WHAT YOU HAVE TO DO: For each line below that contains the word "computer", make a copy.
SOURCE DATA Start Marker
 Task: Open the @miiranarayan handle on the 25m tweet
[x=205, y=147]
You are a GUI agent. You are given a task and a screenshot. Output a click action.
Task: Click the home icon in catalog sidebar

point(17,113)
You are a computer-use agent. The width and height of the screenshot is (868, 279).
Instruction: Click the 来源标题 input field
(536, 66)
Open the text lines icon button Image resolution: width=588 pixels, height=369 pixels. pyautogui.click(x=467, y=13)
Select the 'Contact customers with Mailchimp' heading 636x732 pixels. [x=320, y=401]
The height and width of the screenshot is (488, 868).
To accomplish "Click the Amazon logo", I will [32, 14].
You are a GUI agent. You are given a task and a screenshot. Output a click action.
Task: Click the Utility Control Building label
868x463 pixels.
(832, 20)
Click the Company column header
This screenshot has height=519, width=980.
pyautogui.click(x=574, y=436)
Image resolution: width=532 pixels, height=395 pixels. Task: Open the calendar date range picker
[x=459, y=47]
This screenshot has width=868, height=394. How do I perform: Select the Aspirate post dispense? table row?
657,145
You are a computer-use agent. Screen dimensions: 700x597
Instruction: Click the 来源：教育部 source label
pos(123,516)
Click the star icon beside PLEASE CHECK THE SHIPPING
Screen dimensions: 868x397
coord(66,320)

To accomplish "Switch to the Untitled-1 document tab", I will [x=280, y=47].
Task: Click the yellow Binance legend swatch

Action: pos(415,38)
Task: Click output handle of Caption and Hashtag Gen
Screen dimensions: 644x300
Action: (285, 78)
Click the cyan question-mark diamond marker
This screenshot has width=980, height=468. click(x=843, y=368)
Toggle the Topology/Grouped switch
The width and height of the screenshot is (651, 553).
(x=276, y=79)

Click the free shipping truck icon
SOURCE DATA End Marker
EXERCISE SOLUTION:
You are a computer-use agent. The width and height of the screenshot is (868, 279).
You are a computer-use agent. Screen dimensions: 700x597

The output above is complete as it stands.